HCL secures $500m Merck contract
Indian outsourcing provider HCL Technologies has announced a massive five-year deal with pharma leviathan Merck & Co (Merck Sharp & Dohme in territories outside the United States and Canada) worth $500 million. The deal, which will see HCL Technologies providing BPO, KPO and engineering services to Merck, represents a significant injection of both capital and good news into the Indian outsourcing sector following one of the most turbulent periods in the industry’s history as many buy-side firms slashed discretionary spending and put transformation plans on the shelf following the financial crisis.
Although HCL already provides certain services to Merck as part of a relationship that began in 2004, the deal announced last week takes that relationship to a new plane and was described as a “landmark win for HCL” according to Shami Khorana, President of HCL Americas.
“As we continue to leverage global delivery services to meet our business imperatives, we have chosen HCL as our strategic partner for its depth of technology and pharmaceutical domain experience, coupled with its flexibility to engage and a commitment to deliver,” Richard G Branton, VP of application services for Merck Sharp & Dohme, told the press.
HCL Technologies will be providing services from 20 locations worldwide as well as expanding its US operations, including growing headcount at its North Carolina base.

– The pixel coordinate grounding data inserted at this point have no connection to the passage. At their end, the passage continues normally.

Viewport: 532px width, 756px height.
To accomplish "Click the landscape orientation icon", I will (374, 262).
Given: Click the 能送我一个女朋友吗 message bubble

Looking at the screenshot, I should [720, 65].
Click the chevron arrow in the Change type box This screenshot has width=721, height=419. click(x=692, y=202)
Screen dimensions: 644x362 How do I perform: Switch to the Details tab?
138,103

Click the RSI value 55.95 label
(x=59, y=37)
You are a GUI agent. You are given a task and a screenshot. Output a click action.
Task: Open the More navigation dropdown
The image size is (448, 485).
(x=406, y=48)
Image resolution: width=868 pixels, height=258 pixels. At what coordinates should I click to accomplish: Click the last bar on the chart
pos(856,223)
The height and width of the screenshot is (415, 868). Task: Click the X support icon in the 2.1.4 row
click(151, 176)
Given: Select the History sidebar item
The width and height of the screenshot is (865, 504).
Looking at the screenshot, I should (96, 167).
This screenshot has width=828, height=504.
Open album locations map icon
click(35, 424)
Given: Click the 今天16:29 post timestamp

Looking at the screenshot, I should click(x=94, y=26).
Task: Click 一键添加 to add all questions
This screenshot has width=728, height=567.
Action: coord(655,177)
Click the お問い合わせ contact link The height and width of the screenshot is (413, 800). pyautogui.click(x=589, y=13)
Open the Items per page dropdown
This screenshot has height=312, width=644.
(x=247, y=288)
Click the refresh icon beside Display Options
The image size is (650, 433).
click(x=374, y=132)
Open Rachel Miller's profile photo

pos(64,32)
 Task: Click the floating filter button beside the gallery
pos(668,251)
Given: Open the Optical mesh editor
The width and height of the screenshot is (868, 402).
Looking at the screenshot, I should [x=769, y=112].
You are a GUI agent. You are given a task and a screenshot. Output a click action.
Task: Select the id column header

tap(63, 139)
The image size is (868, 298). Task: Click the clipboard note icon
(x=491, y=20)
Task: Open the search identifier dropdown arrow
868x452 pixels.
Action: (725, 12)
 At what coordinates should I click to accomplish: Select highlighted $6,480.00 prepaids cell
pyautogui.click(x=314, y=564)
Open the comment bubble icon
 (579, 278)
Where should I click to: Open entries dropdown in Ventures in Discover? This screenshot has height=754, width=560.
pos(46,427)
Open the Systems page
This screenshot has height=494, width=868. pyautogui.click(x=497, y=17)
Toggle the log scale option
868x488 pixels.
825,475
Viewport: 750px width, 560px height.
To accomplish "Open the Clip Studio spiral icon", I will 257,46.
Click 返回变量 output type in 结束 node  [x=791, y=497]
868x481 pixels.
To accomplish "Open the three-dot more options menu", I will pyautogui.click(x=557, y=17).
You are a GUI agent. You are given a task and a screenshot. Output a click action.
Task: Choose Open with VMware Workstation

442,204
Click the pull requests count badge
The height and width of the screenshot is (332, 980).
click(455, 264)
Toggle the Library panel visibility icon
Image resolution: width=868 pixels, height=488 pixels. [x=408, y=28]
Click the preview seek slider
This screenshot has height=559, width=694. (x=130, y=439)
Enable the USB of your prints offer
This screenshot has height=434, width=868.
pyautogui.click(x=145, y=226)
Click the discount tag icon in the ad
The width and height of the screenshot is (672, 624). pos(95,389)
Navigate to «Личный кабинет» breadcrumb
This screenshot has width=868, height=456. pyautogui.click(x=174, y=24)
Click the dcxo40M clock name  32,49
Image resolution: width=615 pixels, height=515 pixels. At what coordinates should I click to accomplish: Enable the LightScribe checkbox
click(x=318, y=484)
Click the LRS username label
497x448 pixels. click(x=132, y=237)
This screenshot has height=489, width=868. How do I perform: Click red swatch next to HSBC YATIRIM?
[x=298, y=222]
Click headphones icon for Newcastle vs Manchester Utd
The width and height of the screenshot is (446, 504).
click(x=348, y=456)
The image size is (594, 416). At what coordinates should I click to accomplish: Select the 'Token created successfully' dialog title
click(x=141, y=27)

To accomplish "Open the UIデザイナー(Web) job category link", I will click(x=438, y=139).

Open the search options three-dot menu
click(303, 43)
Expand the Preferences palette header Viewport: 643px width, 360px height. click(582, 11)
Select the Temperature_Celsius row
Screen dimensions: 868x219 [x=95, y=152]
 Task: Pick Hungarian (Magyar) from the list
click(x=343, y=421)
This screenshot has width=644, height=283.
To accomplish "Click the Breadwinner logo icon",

As well as catering for the requirements of the new contract, the increased scope of its US footprint will help the company penetrate further into the huge US pharmaceutical and healthcare outsourcing space.
Prem Kumar, HCL’s President, BFSI & Healthcare, explained that “consolidation in the pharmaceutical space, along with the challenges they face on the patents front, coupled with a push from Healthcare reforms in the US, presents an exciting opportunity for Indian IT service providers.”